▸ RECORDS SHOWN
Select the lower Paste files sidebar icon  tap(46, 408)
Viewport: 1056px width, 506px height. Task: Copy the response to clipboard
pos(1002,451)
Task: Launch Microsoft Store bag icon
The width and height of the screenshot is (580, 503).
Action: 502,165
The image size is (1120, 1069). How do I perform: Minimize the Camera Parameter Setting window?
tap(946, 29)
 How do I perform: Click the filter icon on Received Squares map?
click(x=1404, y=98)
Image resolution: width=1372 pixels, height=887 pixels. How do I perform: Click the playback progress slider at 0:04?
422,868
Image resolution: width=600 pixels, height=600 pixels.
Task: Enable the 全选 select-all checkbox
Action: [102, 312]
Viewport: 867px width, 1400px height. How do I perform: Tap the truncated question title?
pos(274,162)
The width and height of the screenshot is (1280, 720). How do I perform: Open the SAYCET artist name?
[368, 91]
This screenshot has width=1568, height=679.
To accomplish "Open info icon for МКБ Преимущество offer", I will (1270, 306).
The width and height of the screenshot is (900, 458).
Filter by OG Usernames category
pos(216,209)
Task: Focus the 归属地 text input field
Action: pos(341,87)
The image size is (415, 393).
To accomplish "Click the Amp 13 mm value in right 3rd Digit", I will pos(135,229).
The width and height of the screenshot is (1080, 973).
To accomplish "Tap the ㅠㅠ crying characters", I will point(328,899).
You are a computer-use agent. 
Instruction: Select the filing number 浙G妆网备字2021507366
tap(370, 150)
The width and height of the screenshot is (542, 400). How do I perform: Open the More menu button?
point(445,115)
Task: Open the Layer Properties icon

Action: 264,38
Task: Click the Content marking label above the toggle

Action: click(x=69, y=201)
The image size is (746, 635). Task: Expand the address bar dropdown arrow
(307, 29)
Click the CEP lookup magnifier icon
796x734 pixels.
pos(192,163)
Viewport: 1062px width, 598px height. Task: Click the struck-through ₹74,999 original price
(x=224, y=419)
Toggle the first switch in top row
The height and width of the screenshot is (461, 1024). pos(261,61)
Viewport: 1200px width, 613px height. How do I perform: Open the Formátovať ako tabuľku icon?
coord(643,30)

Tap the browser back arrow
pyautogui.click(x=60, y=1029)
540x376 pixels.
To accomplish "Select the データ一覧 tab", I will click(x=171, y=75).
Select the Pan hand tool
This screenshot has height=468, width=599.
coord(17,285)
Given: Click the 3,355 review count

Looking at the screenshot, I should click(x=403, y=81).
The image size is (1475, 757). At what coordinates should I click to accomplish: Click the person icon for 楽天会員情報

▸ REQUIRED WORK
Produce an exact copy of every entry above.

▸ RESPONSE FOR THIS EXERCISE
Select the lower Paste files sidebar icon  tap(46, 408)
Viewport: 1056px width, 506px height. Task: Copy the response to clipboard
pos(1002,451)
Task: Launch Microsoft Store bag icon
The width and height of the screenshot is (580, 503).
Action: 502,165
The image size is (1120, 1069). How do I perform: Minimize the Camera Parameter Setting window?
tap(946, 29)
 How do I perform: Click the filter icon on Received Squares map?
click(x=1404, y=98)
Image resolution: width=1372 pixels, height=887 pixels. How do I perform: Click the playback progress slider at 0:04?
422,868
Image resolution: width=600 pixels, height=600 pixels.
Task: Enable the 全选 select-all checkbox
Action: [102, 312]
Viewport: 867px width, 1400px height. How do I perform: Tap the truncated question title?
pos(274,162)
The width and height of the screenshot is (1280, 720). How do I perform: Open the SAYCET artist name?
[368, 91]
This screenshot has width=1568, height=679.
To accomplish "Open info icon for МКБ Преимущество offer", I will (1270, 306).
The width and height of the screenshot is (900, 458).
Filter by OG Usernames category
pos(216,209)
Task: Focus the 归属地 text input field
Action: pos(341,87)
The image size is (415, 393).
To accomplish "Click the Amp 13 mm value in right 3rd Digit", I will pos(135,229).
The width and height of the screenshot is (1080, 973).
To accomplish "Tap the ㅠㅠ crying characters", I will point(328,899).
You are a computer-use agent. 
Instruction: Select the filing number 浙G妆网备字2021507366
tap(370, 150)
The width and height of the screenshot is (542, 400). How do I perform: Open the More menu button?
point(445,115)
Task: Open the Layer Properties icon

Action: 264,38
Task: Click the Content marking label above the toggle

Action: click(x=69, y=201)
The image size is (746, 635). Task: Expand the address bar dropdown arrow
(307, 29)
Click the CEP lookup magnifier icon
796x734 pixels.
pos(192,163)
Viewport: 1062px width, 598px height. Task: Click the struck-through ₹74,999 original price
(x=224, y=419)
Toggle the first switch in top row
The height and width of the screenshot is (461, 1024). pos(261,61)
Viewport: 1200px width, 613px height. How do I perform: Open the Formátovať ako tabuľku icon?
coord(643,30)

Tap the browser back arrow
pyautogui.click(x=60, y=1029)
540x376 pixels.
To accomplish "Select the データ一覧 tab", I will click(x=171, y=75).
Select the Pan hand tool
This screenshot has height=468, width=599.
coord(17,285)
Given: Click the 3,355 review count

Looking at the screenshot, I should click(x=403, y=81).
The image size is (1475, 757). At what coordinates should I click to accomplish: Click the person icon for 楽天会員情報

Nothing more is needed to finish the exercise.